Materials with the least environmental impact were chosen for the Computer Science Building. The concrete reinforcing rebar and the aluminium casings for the glazing is 100% recycled. Sustainable, recycled fabrics were specified for new furniture, and 50% of all materials were manufactured regionally. According to Walter Bettio, the project director at Architects Alliance, “we chose elements requiring very low energy to produce, and which were low in volatile organic compounds. We [also] kept toxic emissions from primers and adhesives down during construction.”9 The building has low embodied energy due to the use of local materials, those with recycled content or made from renewable resources, and the fact that the entire building can adapt to new requirements.

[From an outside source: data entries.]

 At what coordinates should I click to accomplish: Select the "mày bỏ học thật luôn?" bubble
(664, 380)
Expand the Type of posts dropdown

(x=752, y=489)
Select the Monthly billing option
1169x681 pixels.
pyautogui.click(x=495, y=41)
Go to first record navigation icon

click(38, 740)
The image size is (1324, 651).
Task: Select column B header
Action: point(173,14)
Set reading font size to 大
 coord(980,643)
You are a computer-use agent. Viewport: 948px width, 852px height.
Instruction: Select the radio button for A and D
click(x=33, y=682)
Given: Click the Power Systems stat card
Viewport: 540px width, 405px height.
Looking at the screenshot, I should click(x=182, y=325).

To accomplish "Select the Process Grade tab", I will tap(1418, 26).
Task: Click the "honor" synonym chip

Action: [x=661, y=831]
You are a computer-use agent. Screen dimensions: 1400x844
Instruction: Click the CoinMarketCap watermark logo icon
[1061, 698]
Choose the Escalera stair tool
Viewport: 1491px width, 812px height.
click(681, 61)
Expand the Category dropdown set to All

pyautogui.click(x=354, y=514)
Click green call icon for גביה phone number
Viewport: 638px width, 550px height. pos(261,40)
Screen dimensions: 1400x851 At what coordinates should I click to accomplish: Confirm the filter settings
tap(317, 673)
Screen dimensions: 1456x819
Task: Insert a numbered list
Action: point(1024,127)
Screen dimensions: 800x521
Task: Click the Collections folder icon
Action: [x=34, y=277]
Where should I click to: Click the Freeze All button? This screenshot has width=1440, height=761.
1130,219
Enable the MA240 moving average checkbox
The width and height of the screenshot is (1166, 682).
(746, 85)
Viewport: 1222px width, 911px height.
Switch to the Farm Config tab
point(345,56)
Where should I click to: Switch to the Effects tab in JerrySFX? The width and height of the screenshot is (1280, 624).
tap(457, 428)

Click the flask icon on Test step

The building impacts its surroundings in a positive manner; it provides no additional parking, no additional stormwater load, reduces heat island effects, and is linked to surrounding buildings while providing them with climatic shelter. It utilizes low-flow bathroom fixtures to conserve water while also using native species of plantings in the landscaping to reduce maintenance and water use.

ENVIRONMENTAL CONTROLS

Shading of direct sunlight takes place on all façades via louvers or the saw-tooth articulation. Daylighting is also brought into the building through the atria. Electricity consumption for lighting is reduced by about half because of ample natural light and the use of indirect and semi-direct electric lighting. Energy output for the building’s steam heating system has been about 40 percent lower than for a comparable campus building. Solar energy is also harnessed to power the solaron thermal chimneys.10

Figure 22 (Above): An engineering schematic of the solar chimney. Figures 23 and 24 (Below): Views of the solar chimney from the interior (Left) and exterior (right).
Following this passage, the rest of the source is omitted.